Винсент не знал, что Мауве переживает одну из своих творческих метаморфоз. Мауве начинал свои картины вяло, работая почти без интереса. Постепенно, по мере того как замысел креп и овладевал его сознанием, в нем просыпалась и энергия. С каждым днем он трудился все усерднее и простаивал за мольбертом все дольше. И по мере того, как изображение проступало на полотне яснее, художник становился все требовательнее к себе. Теперь он уже забывал о семье, о друзьях, обо всем, кроме работы. Он терял аппетит и целыми ночами лежал без сна, обдумывая картину. Силы его падали, беспокойство росло. Он держался на одних нервах. Его большое тело становилось тощим, а мечтательные глаза заволакивала дымка. И чем больше он уставал, тем упорнее работал. Нервный подъем, владевший им, захватывал его все сильнее и сильнее.

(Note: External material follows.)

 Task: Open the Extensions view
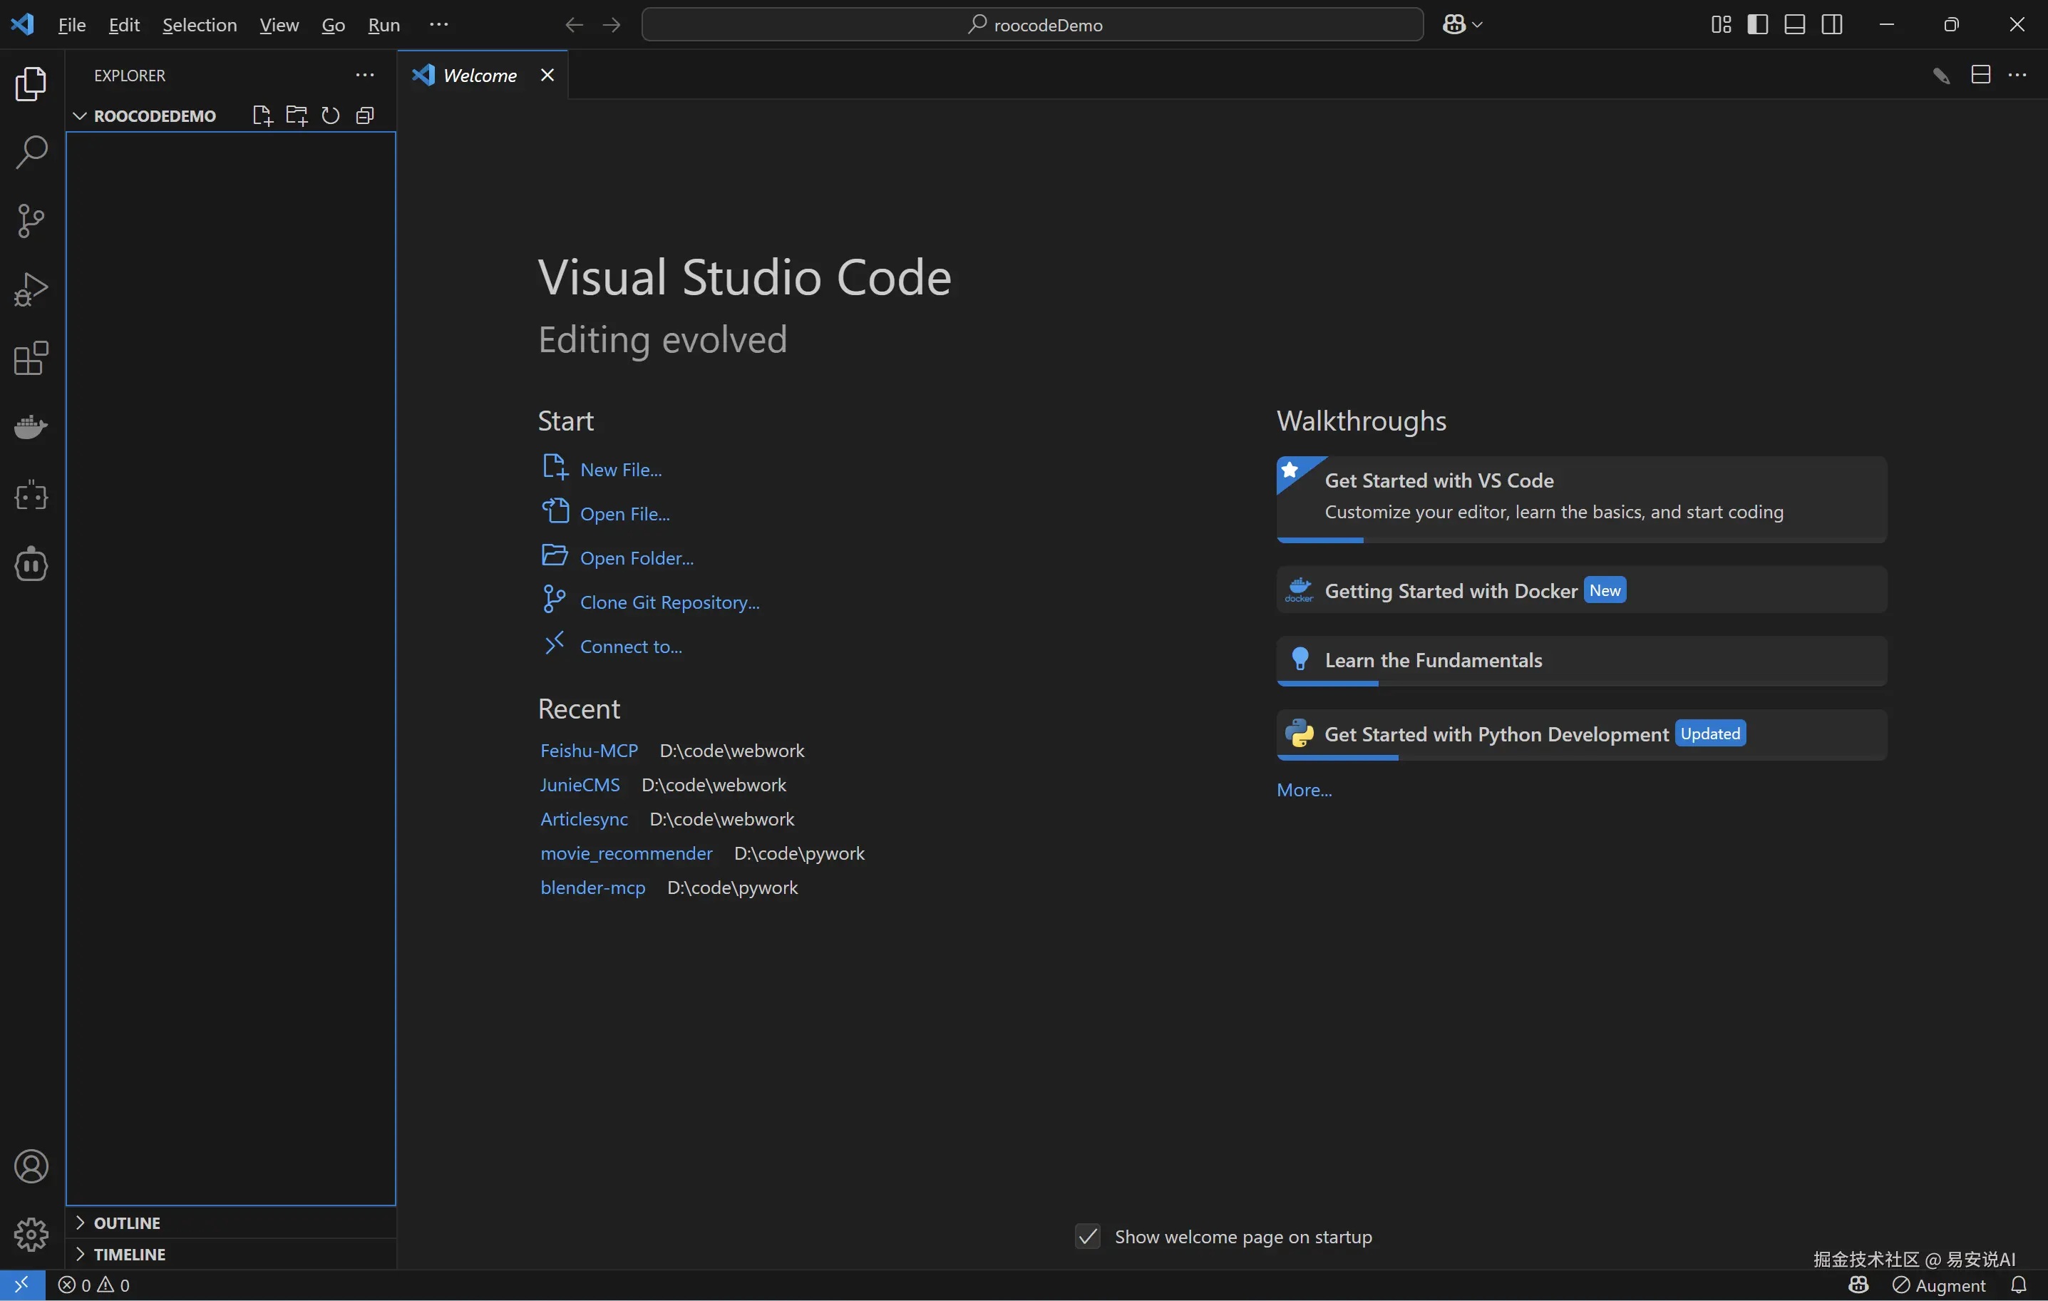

Внутренним чутьем он угадывал, сколько времени потребуется, чтобы кончить работу, и напрягал свою волю, чтобы выдержать до конца. Он был похож на человека, одержимого тысячью бесов; у него были впереди целые годы, и он мог не торопиться, но он все подгонял себя, не зная ни минуты покоя. В конце концов он доходил до такого неистовства, что, если ему кто—нибудь попадался под руку, разыгрывались ужасные сцены. Он вкладывал в картину все свои силы, до последней капли. Как бы ни затягивалась работа, у него доставало упорства тщательно отделать ее, довести ее до последнего мазка. Ничто не могло сокрушить его волю, пока полотно не было завершено.
Закончив картину, он валился с ног от изнеможения. Он был слаб, болен, почти безумен. Йет должна была долго ухаживать за ним, как за ребенком, пока к нему не возвращались силы и рассудок. Мауве был так измучен, что один вид или запах красок вызывал у него тошноту. Медленно, очень медленно приходило к нему выздоровление. Вместе с крепнувшими силами появлялся и интерес к работе. Он уже бродил по мастерской, стирая и стряхивая пыль с полотен. Потом выходил в поле, но на первых порах ничего не видел вокруг себя. В конце концов какой—нибудь пейзаж выводил его из оцепенения. И все начиналось снова.